The first generation of Azure SQL Data Warehouse (SQL DW) was announced in 2015, and SQL DW "Gen 2" reached general availability in 2018. Today, at its Ignite confab on Orlando, Microsoft is announcing Synapse Analytics, essentially the third generation of SQL DW, along with new capabilities in preview. In general, Synapse Analytics seeks to unify an array of analytics workloads, including data warehouse, data lake, machine learning and the data pipelines that act as the mortar between those bricks.
Break it down for me
In a briefing with ZDNet, Daniel Yu, Microsoft's Director Products - Azure Data and Artificial Intelligence and Charles Feddersen, Principal Group Program Manager - Azure SQL Data Warehouse, went through the details of Microsoft's bold new unified analytics offering. Based on that briefing, my understanding of the transition from SQL DW to Synapse boils down to three pillars:
- The core data warehouse engine has been revved, with new features to compete with other cloud data warehouse platforms, including the ability to accommodate workloads through explicitly provisioned or on-demand (serverless) infrastructure, each with its associated pricing model
- The integration of Apache Spark (the open source flavor, and not Azure Databricks) and Azure Data Lake Storage (ADLS) to accommodate data lake workloads
- A unified Web user interface, called Azure Synapse studio, the provides control over both the data warehouse and data lake sides of Synapse, along with Azure Data Factory, to accommodate data prep and data management
Spark integration, and more
The integration of Apache Spark seems to be more than just a "bundling" of the open source big data analytics framework. For example, when a Synapse cluster is provisioned, ADLS capacity -- which can store Spark SQL tables -- is requisitioned along with it (as is Azure Data Factory). Spark SQL tables are immediately query-able from the SQL-Server based T-SQL language, without first requiring explicit commands like CREATE EXTERNAL TABLE. The engine these queries leverage apparently integrates natively with data files stored in Apache Parquet format.
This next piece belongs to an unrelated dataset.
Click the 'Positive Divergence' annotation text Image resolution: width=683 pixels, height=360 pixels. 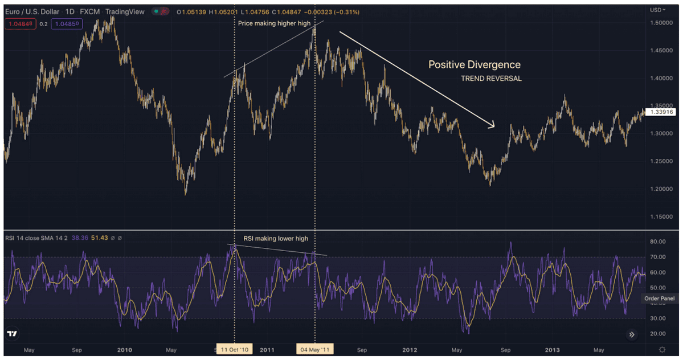474,65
Such a feature will serve as a close competitor to Amazon Web Services' Athena service, which provides SQL query over data in S3. Beyond that capability, however, Azure Synapse studio integrates a notebook experience, ostensibly accommodating the development and execution of Python, Scala and native Spark SQL code blocks. Spark integration also means that Synapse can handle machine learning workloads, by virtue of Spark MLlib.
Beyond Spark ML, Microsoft is also discussing integration with Azure Machine Learning, Power BI, Azure Data Share and applications/services that support the Open Data Initiative (based on Microsoft's Common Data Model), though with fewer specifics. Those integrations will likely gel over time, and while the Synapse brand launches today, the new features that accompany it are being rolled out only in preview form.
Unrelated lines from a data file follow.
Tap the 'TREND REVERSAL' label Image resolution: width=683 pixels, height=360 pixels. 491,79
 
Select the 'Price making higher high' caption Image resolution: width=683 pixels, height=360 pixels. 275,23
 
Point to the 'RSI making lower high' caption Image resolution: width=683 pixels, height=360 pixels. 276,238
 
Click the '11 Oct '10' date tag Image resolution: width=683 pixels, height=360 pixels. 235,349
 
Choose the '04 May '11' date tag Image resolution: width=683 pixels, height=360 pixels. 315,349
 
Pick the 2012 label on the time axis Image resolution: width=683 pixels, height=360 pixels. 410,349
A fork in the SQL Server-Spark road?
Interestingly, the on-premises SQL Server product, from whose engine and Transact SQL language Synapse Analytics can trace its heritage, is also launching a new version today (SQL Server 2019 -- which I cover in a separate post) that, with a feature called Big Data Clusters (BDC) also integrates Apache Spark, and data lake workloads. And despite SQL Server's on-premises identity, BDC is completely based on Kubernetes container orchestration, which is implemented particularly well by Azure Kubernetes Service (AKS).
Effectively, this means Microsoft is, on the same day and at the same event, launching two new options for combining SQL Server technology with Apache Spark, and both can run on Azure. Meanwhile, the two are implemented differently. And while Synapse has its Azure Synapse studio, SQL Server 2019 offers a notebook-capable, cross-platform (Windows/macOS/Linux) desktop user interface for database and data lake workloads, called Azure Data Studio.
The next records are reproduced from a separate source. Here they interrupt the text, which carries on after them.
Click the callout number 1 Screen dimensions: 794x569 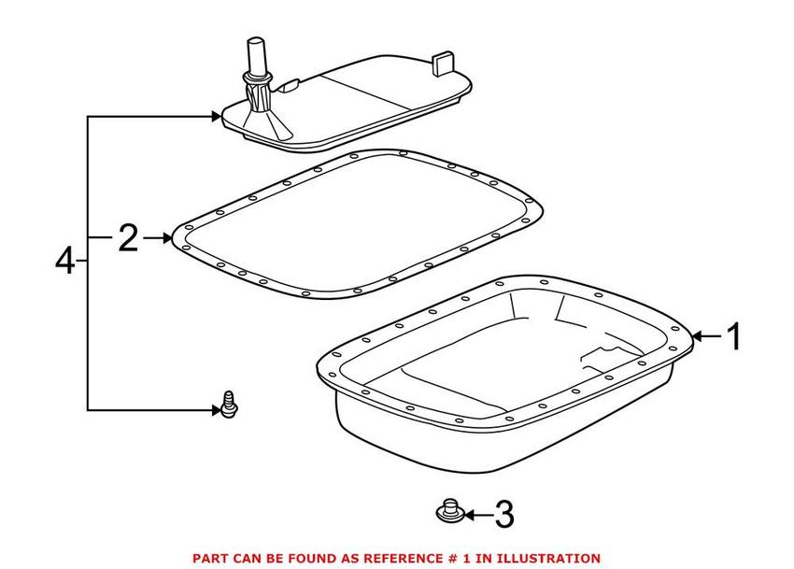coord(734,335)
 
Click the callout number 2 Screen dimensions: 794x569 coord(128,239)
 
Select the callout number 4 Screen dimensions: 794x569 coord(64,260)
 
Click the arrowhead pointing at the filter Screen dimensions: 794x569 coord(215,117)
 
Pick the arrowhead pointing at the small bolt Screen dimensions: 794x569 coord(214,409)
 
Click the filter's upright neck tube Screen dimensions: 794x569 coord(255,55)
This bifurcated path for Spark integration and tooling is bound to cause customer confusion, unfortunately. And the offering of yet another Apache Spark implementation on Azure, separate from Azure Databricks, may pose difficulties of its own, especially since Microsoft lists Databricks as one of its partners for Synapse.
There are important differences between all these services, though. SQL Server is geared primarily towards OLTP (Online Transactional Processing) requirements; Databricks shines in the realms of data engineering and machine learning; Synapse is the service you'll want if MPP (massively parallel processing) data warehouse analytics are front-and-center for your needs. The fact that Spark and data lakes cut across all three of these just shows how important that technology and analytics model, respectively, have become.
Brust is a Microsoft Data Platform MVP and has done work for the Microsoft Advanced Analytics team.